» Work instruction
Print, exactly as written, the line in the entries below that contains "Click the spinner" and every line after it up to and including the last. Omit pictures.

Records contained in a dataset
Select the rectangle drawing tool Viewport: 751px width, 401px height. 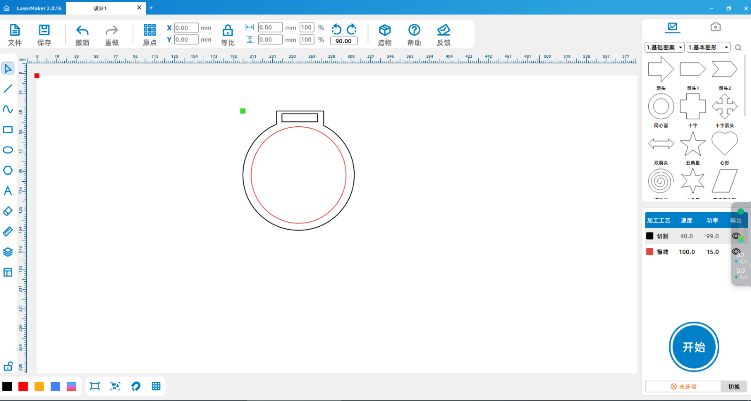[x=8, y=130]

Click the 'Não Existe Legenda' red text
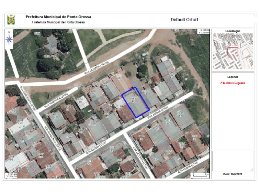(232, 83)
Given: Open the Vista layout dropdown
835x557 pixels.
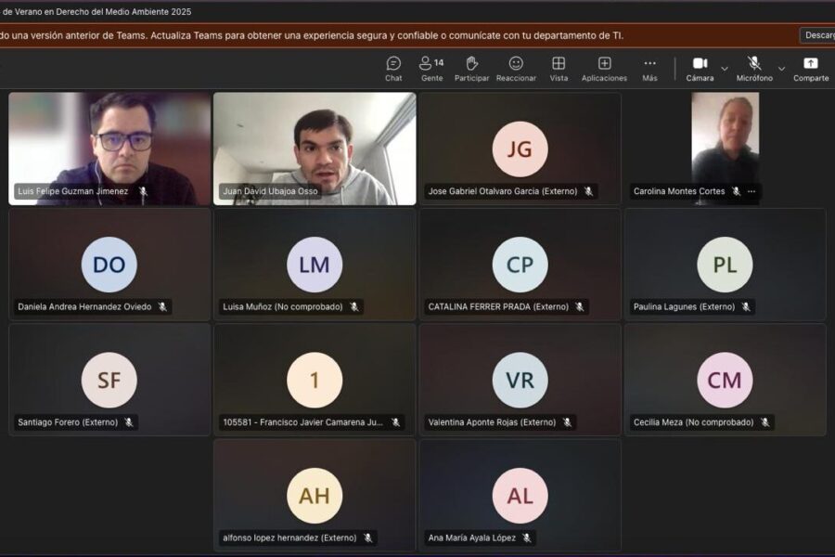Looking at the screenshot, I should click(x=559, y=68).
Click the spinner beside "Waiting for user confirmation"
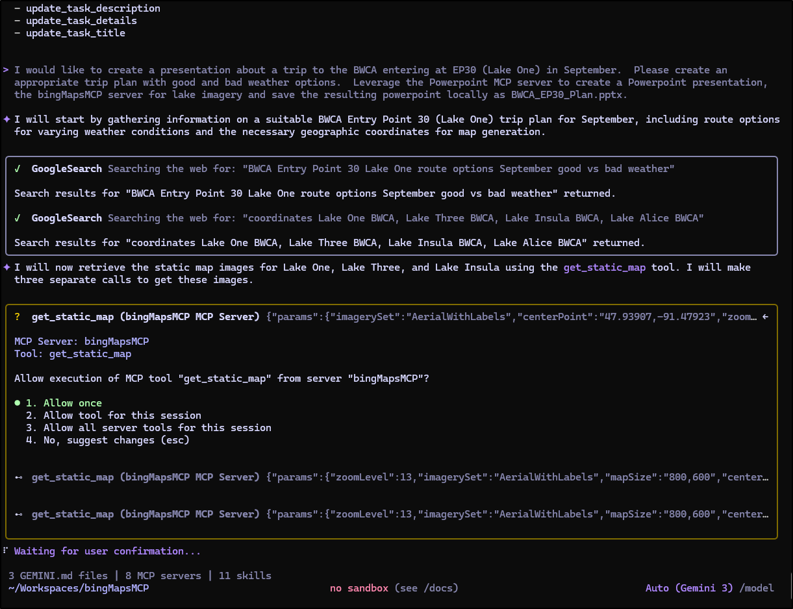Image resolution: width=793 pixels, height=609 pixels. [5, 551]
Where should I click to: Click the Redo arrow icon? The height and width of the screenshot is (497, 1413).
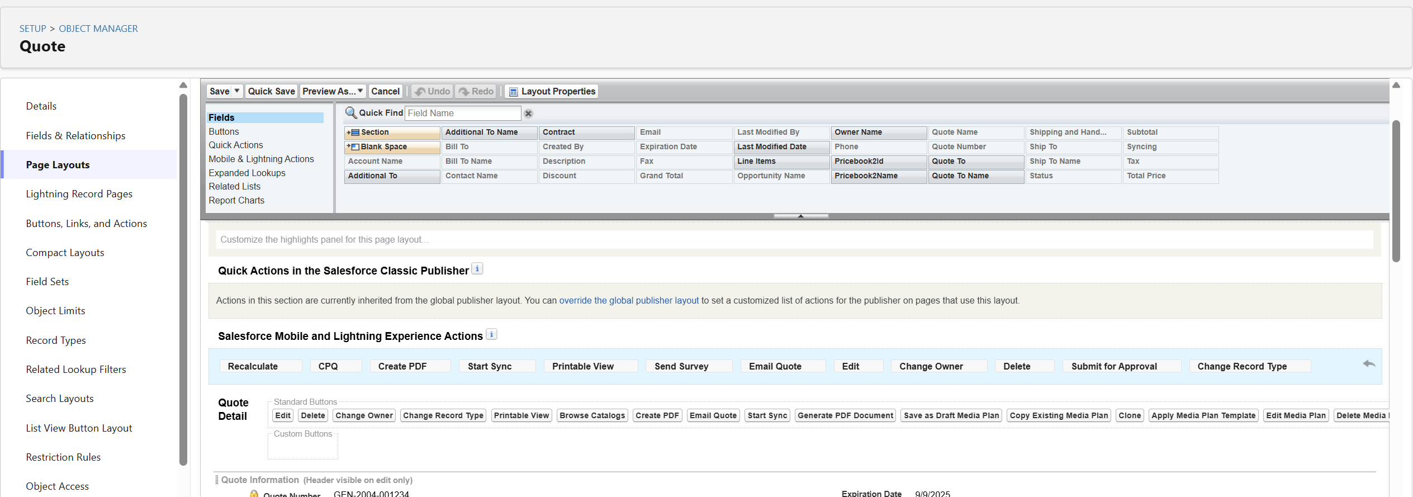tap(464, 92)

» Result of the task
Click the spinner beside "Waiting for user confirmation"
Image resolution: width=793 pixels, height=609 pixels. [5, 551]
Where should I click to: Click the Redo arrow icon? The height and width of the screenshot is (497, 1413).
tap(464, 92)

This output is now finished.